_Extrait_
◆ ◆ ◆ ◆
Tu veux ma photo ?
Alors que le selfie fait désormais partie de nos gestes quotidiens, à tel point que nos galeries offrent des vignettes comiquement similaires (angle plongeant – têtes en gros plan – morceau de bras inclus), et que nos réseaux sociaux débordent de photos, la prise de portraits dans le cadre professionnel se heurte encore à de la méfiance, voire du refus.
Par Pauline Moussalli, responsable de la communication interne de la ville de Mulhouse et de Mulhouse Alsace Agglomération.
Rassurez-vous, je ne vais pas vous parler de l’usine à gaz des autorisations de droit à l’image. Imaginons que les fiches d’autorisation sont prêtes (et validées par le gentil collègue RGPD), qu’on pense à les utiliser (LOL), qu’elles sont bien classées et les photos indexées… tout serait parfait, non ?
Eh bien, pas tout le temps. Parce que les agent·es ne veulent pas toujours la signer, cette autorisation. Et c’est là que le bât blesse, car convaincre quelqu’un que sa tenue est parfaite, sa coiffure impeccable et contrer les « je ne suis pas photogénique », c’est toucher à l’intime. À la perception de son corps, à son image, son estime de soi. L’humour et la bienveillance peuvent fonctionner pour mettre à l’aise, surtout si c’est en petit comité. Pour des photos de groupe, c’est facile d’en coincer un·e au dernier rang. Lors d’un reportage, c’est aussi possible d’en mettre un·e de trois quarts, ou de mentionner en légende les « absent·es sur la photo ».
◆ ◆ ◆ ◆
_Données_

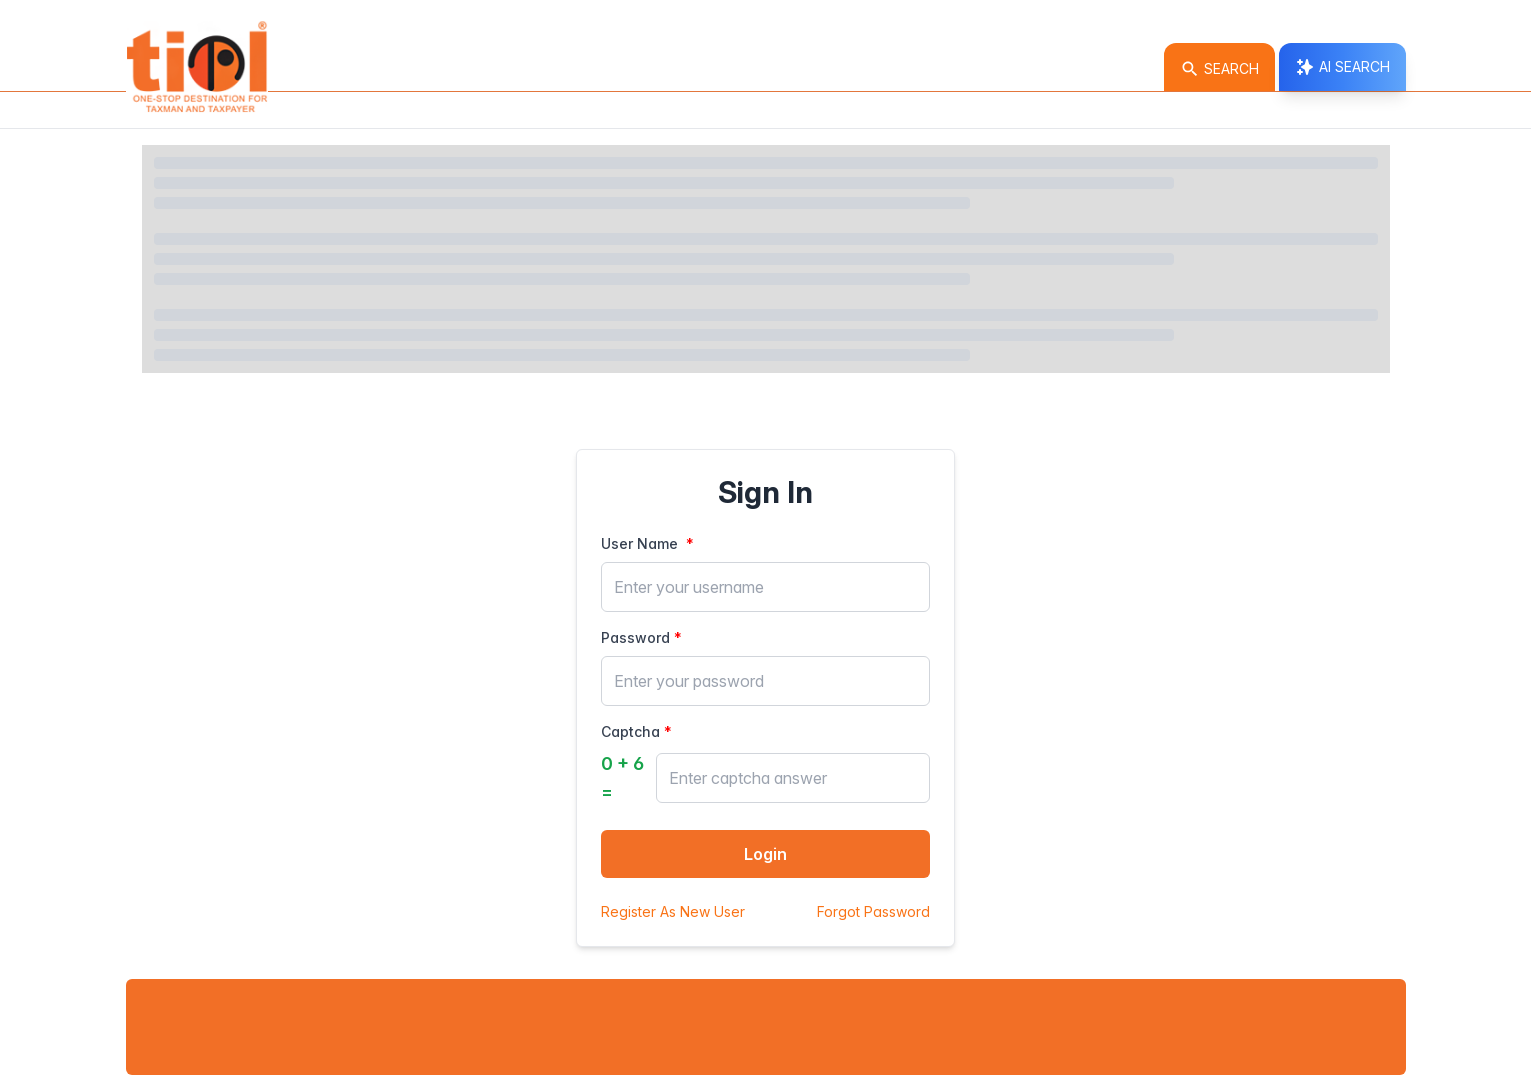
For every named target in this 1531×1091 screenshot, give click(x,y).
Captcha (630, 731)
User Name (641, 543)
◆ ◆ ◆ ◆
_Objectif 1_
Répondez à ces questions d'après l'article sur les portraits professionnels :
(a) Quelles fonctions occupe son autrice ?
(b) Quelles trois caractéristiques partagent les vignettes de selfies de nos galeries ?
(c) Lors d'un reportage, quelles deux solutions sont possibles pour un·e agent·e réticent·e ?
_Objectif 2_
Poursuivez l'article sur les portraits professionnels après sa dernière phrase.
Le listing provient d'une source différente de l'article.

_Réponse 1_
(a) Elle est responsable de la communication interne de la ville de Mulhouse et de Mulhouse Alsace Agglomération.
(b) Un angle plongeant, des têtes en gros plan et un morceau de bras inclus.
(c) Le ou la placer de trois quarts, ou mentionner en légende les « absent·es sur la photo ».

_Réponse 2_
Trombinoscope à trous
Dans certains cas, ça se corse. Je veux parler de la hantise du trombinoscope à trous, avec ces cases grisées remplaçant les têtes manquantes comme autant d’affronts à sa mise en page. De même pour l’annuaire sur intranet ou les avatars Outlook. Or dans ce cas, il ne s’agit plus de journalisme d’entreprise. Il est question d’outils professionnels, la photo n’est plus utilisée comme illustration mais comme identification. Cela ne viendrait à l’idée de personne de refuser à son employeur de mettre une photo d’identité sur un badge de sécurité : c’est presque pareil, la convivialité en plus, et pourtant !
Cette reconnaissance de l’autre est d’autant plus importante depuis que le présentiel est masqué ; pour autant, différents profils de réfractaires subsistent toujours.
- L’agent secret : pour vivre heureux, il vit caché. Il ne manquerait plus qu’on le reconnaisse à la cantine pour lui parler boulot ! Fait comme pour les cookies : il refuse tout.
- L’agent créatif : d’accord pour s’identifier, mais avec la photo de son chat ou de son dessin animé préféré, pour révéler sa vraie personnalité. Passe son tour au trombinoscope si le photographe n’a pas mis de filtre.
- L’agent cache-cache : comme les enfants, il croit qu’en cachant son visage de ses mains, en regardant par terre ou en faisant dépasser ses pieds du rideau, il se rendra invisible. Sauf que non, et ça fait des photos ratées.
- L’agent star : exige un droit de regard pour valider ou non le cliché, un traitement Photoshop et un double de la photo pour son usage personnel. Très dur à gérer.
Alors, quelles solutions pour combler ces néants photographiques ?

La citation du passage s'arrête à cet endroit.